Climate conference in Doha decides on second Kyoto period
Bern, 08.12.2012 - The UN Climate Change Conference in Doha (Qatar) ended on 8 December 2012 with an agreement. The Kyoto Protocol will be continued until 2020 and the conclusion of a comprehensive climate agreement was confirmed for the post-2020 period. From the perspective of the Swiss delegation the conference achieved the minimum of what it set out to do.
In the view of the Swiss delegation, the outcome of the UN Climate Change Conference in Doha, which ended on Saturday 8 December 2012, is mixed. A positive aspect is the decision to continue the Kyoto Protocol and the agreement of the EU, Australia, Norway, Switzerland, Liechtenstein, Monaco, Croatia and Iceland to engage in a second commitment period (Kyoto 2). This means that the only binding international agreement on the reduction of climate-damaging greenhouse gas emissions that existed up to now will be extended to 2020.
The following detail is less positive, however: the countries that have undertaken a commitment to Kyoto 2 are responsible for around 14 percent of global greenhouse gas emissions. This does not include the emissions generated by the other major polluters including the USA, China, Japan, Brazil, South Africa and Canada. These states confirmed the commitment they made last year in Durban and agreed to a reduction in their emissions. However, once again, they did not want to commit to binding reduction targets.

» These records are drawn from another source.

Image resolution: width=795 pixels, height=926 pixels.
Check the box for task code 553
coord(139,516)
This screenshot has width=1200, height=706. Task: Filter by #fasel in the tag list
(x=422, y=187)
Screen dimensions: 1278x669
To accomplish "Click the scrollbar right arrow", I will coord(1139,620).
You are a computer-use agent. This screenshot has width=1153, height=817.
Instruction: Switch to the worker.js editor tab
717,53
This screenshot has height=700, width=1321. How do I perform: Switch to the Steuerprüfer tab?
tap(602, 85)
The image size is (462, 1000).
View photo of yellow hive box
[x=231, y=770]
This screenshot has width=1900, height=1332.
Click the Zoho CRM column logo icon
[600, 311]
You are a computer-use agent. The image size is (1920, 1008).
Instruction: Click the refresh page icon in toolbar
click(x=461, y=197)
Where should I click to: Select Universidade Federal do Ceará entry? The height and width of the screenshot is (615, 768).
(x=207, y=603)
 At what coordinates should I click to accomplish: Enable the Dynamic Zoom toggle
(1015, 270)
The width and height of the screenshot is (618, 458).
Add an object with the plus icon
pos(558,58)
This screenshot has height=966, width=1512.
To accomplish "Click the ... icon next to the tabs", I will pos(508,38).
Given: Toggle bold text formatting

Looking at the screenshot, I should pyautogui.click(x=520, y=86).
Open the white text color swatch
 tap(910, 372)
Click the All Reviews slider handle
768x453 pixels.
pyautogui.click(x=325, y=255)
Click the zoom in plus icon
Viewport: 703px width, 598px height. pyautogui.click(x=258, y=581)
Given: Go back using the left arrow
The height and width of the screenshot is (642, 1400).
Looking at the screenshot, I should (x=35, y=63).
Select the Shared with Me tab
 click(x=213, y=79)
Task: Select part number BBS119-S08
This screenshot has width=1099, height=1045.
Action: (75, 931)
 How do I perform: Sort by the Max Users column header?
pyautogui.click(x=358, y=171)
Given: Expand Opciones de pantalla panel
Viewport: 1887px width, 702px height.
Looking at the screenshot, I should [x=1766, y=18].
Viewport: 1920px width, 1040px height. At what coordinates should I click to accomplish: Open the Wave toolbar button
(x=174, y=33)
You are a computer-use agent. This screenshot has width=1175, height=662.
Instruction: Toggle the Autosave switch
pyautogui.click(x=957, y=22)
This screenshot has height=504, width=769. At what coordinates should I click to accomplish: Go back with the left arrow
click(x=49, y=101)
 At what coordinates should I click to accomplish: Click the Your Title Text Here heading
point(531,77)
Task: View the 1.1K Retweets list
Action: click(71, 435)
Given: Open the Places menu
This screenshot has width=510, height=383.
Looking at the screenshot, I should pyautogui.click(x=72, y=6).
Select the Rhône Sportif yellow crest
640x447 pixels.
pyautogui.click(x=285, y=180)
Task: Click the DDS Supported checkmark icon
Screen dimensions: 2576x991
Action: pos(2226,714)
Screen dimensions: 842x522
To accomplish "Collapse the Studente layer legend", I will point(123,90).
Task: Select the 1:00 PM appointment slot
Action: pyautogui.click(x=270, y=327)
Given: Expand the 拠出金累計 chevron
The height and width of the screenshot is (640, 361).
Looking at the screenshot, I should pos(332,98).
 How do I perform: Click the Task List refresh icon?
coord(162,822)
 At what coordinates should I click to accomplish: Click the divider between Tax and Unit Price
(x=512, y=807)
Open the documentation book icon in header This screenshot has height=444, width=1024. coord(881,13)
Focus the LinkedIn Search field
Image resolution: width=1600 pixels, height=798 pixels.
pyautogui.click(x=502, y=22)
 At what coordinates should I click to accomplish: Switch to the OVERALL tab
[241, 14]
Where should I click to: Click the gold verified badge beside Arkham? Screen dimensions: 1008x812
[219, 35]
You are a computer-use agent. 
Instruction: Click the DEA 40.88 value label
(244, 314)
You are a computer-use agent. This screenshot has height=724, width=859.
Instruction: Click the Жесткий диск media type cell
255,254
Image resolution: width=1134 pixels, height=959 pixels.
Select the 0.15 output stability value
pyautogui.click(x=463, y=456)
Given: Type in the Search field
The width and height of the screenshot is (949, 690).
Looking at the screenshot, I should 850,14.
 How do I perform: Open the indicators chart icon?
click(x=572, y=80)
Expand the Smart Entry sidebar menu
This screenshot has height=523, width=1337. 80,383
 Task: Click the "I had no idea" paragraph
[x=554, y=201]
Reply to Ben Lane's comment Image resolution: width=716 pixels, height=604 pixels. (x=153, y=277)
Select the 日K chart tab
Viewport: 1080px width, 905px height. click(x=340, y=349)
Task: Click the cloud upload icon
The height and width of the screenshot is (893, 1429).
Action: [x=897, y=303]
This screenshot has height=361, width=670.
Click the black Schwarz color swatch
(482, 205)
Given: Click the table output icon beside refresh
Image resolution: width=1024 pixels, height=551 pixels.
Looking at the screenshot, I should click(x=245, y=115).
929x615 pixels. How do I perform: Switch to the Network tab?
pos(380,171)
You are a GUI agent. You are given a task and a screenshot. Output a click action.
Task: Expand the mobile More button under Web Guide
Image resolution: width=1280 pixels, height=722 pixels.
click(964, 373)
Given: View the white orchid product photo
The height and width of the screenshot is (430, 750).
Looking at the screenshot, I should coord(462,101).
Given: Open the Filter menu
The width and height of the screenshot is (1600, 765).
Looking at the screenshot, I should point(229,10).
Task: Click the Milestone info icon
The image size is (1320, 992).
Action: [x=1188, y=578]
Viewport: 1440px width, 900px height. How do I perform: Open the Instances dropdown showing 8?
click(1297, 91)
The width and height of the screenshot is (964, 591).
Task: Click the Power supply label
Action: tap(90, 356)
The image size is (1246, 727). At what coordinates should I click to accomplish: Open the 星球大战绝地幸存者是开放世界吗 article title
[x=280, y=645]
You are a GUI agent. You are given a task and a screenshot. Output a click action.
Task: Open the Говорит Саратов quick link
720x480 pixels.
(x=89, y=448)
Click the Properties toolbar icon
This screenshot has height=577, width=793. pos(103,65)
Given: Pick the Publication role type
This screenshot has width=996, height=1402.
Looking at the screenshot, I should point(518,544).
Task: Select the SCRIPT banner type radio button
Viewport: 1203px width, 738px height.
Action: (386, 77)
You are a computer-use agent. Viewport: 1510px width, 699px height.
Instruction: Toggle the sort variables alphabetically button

Based on this and the targets set by Kyoto 2, the states are still a long way from complying with the two degree limit, below which climate change is viewed as being manageable. However, all of the states reiterated the decision taken at the Durban Climate Change Conference in 2011 for the establishment of a climate agreement by 2020, which will involve commitments by all states, and not only the industrialised countries. Financial support for the continuation of climate change mitigation was also approved for the developing countries. Switzerland will also continue to provide financial assistance within the established framework and will develop it further.
In the view of the Swiss delegation Doha only achieved the minimum of what it set out to do. Substantial efforts are still required to complete the development towards a climate-compatible and, hence, low-CO2 society and economy. Although the measures decided on at the international climate negotiations are not sufficient to achieve this, such summits remain crucial for the foreseeable future. This forum affords Switzerland as a small state the same voting rights in representing its interests as it does the major states.